Pemberton would get his pat on the back, and the piece would go out in the Weekly Bulletin, but Max would know it for what it was: another lie peddled to the masses. They weren’t one happy family pulling together in adversity. His experience at the Cassars’ house had made that starkly clear to him.

He remembered something that Charles Headley, his former boss and mentor, had said to him soon after his arrival at the Information Office.

“You know what the great thing about our line of work is, old man? I’ll tell you, it’s very simple. A lie can make its way halfway round the world before the truth has a chance to put its boots on.”

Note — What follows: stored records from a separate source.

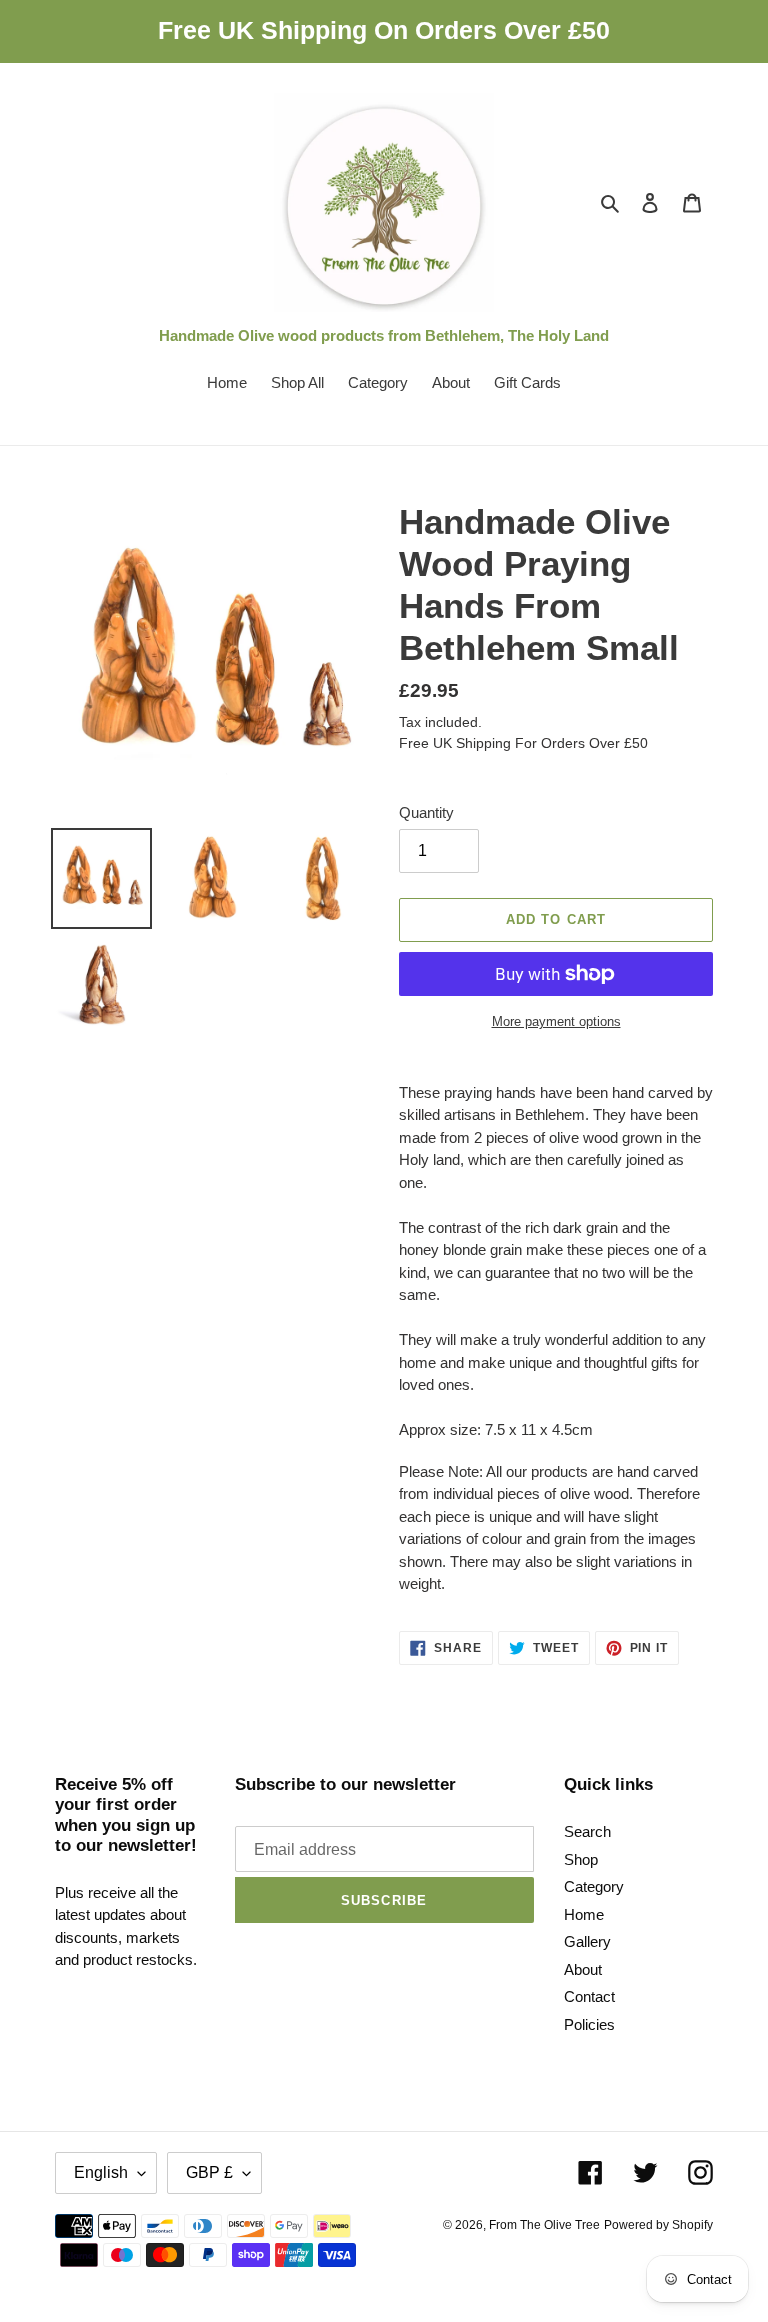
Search (587, 1831)
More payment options (556, 1021)
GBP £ (209, 2172)
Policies (589, 2024)
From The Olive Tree (544, 2225)
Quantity (426, 812)
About (583, 1969)
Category (594, 1886)
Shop (581, 1859)
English (101, 2172)
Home (584, 1914)
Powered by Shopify (658, 2225)
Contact (589, 1996)
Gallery (587, 1941)
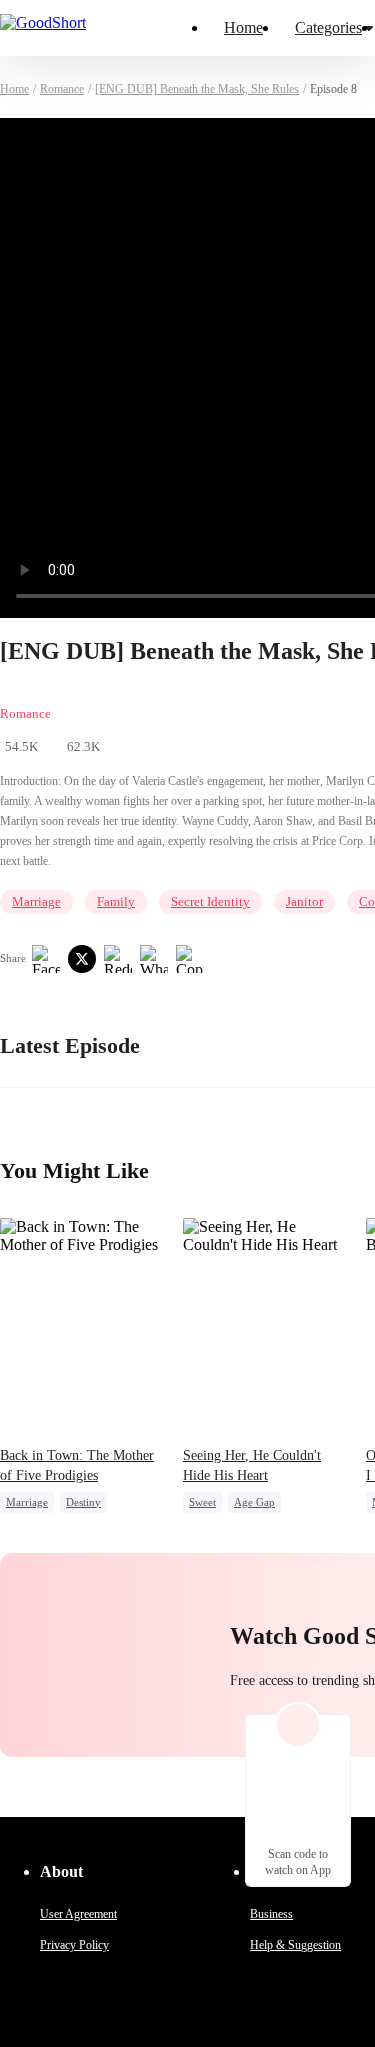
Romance (62, 89)
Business (271, 1914)
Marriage (36, 901)
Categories (328, 27)
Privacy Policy (74, 1945)
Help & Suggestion (295, 1945)
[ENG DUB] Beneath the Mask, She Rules (197, 89)
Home (243, 27)
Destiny (83, 1502)
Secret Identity (210, 901)
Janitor (304, 901)
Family (116, 901)
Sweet (202, 1502)
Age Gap (254, 1502)
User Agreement (78, 1914)
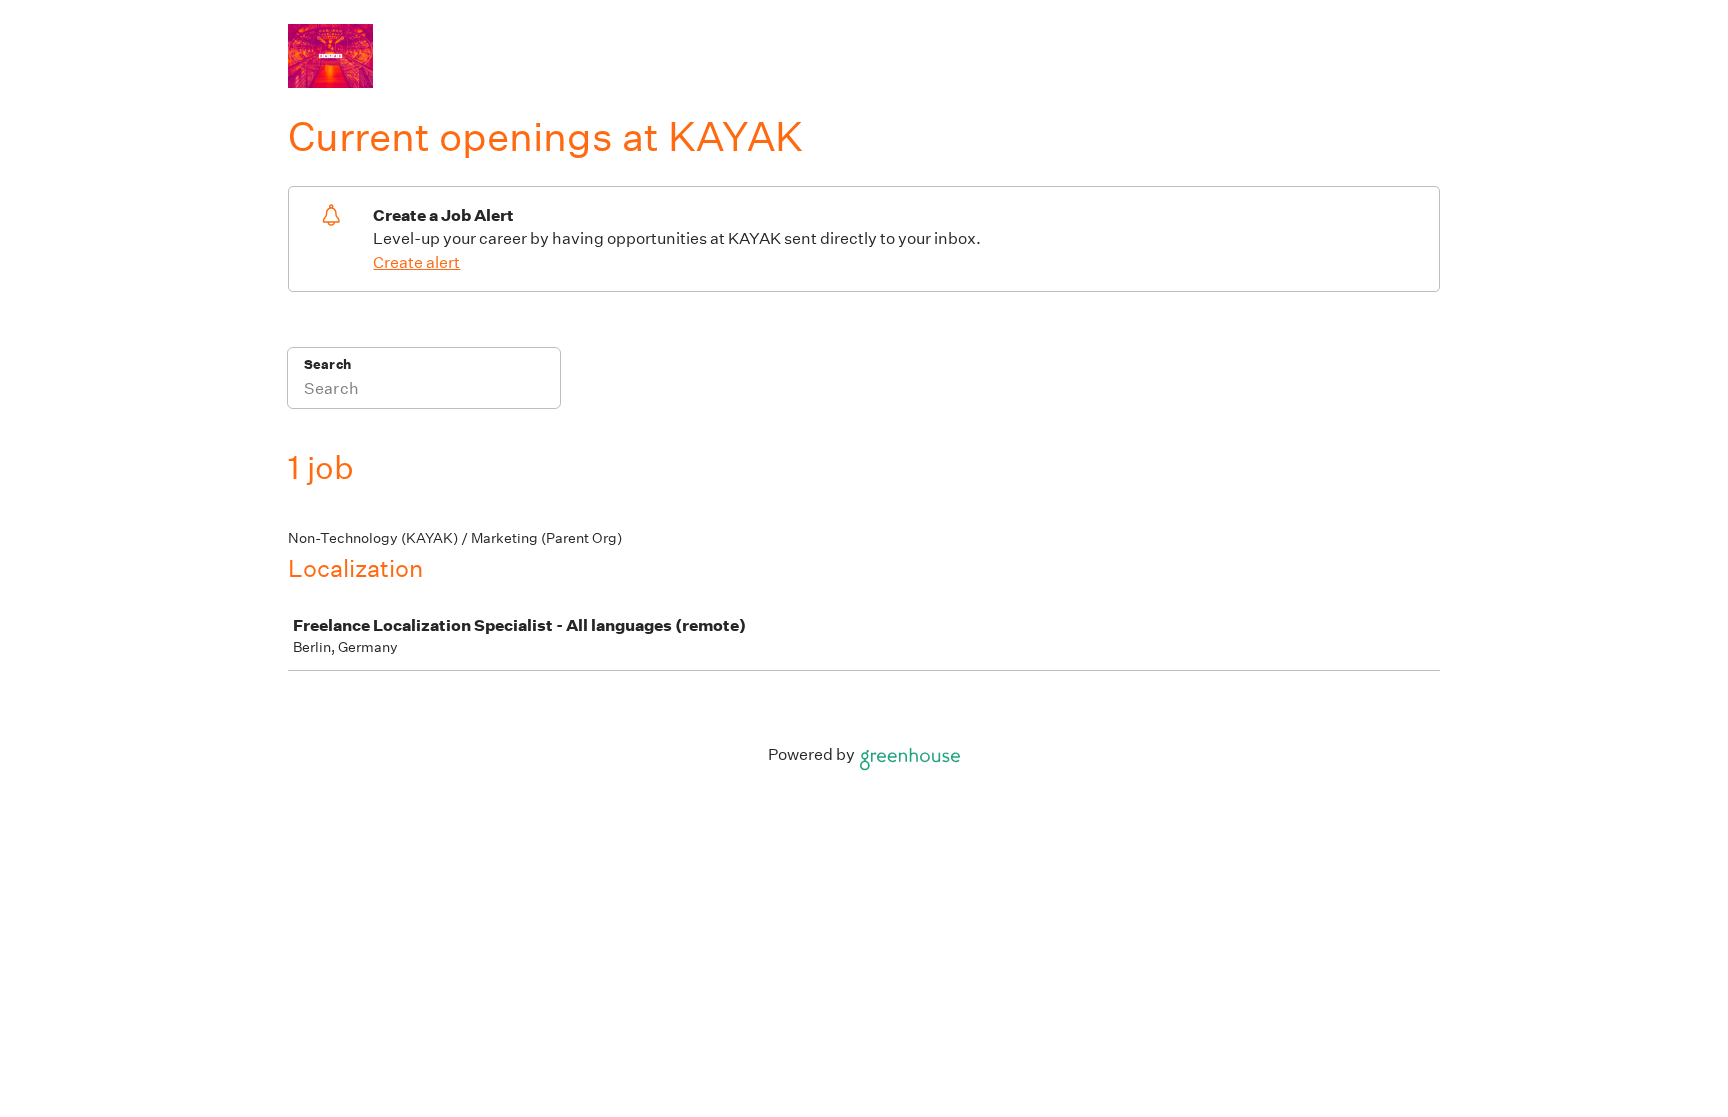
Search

There was probably no less truth in those words now than there had been at the time, but for once Max found himself calling into question the words’ central assumption—that the power of a lie was something to be admired and cherished.

How much angrier would those grieving women at the Cassars’ have been with him had they known the truth about Carmela’s death? The answer, he suspected, was that they would have been less angry.

Thanks to Lilian, he knew the Maltese well enough by now to say that they would at least have respected him for his honesty. They were an ancient people, a wise people. They had seen civilizations come and go around their island home, and yet they were still there, as they would always be, with their wry humor, their rough savoir faire, and their burning faith. Max and his kind were simply passing through. Maybe their hosts deserved a little more credit, a little more respect.

He could see where he was going with this, and he knew the reason why. He had just been insulted, intimidated, threatened with court-martial, even blackmailed. More than anything, it was the blackmail that angered him. Exploiting his friendship with Lilian to keep him in line was about as low as it got. So much for the happy family.

Feeling his hackles rising again, he lit another cigarette and did something he hadn’t done in a long while when caught in a quandary: he asked himself what his father’s advice would be to him.

The sun was at its zenith, and the heat rising in waves from the zinc roof was almost unbearable, but a small chill ran the length of Max’s spine when the answer came to him.

The town of Mtarfa lay scattered along the ridge just north of Mdina, its skyline dominated by the austere military architecture of the 90th General Hospital. The sprawling complex of wards and accommodation blocks had consumed the army barracks nearby to offer more than a thousand beds to the sick and wounded.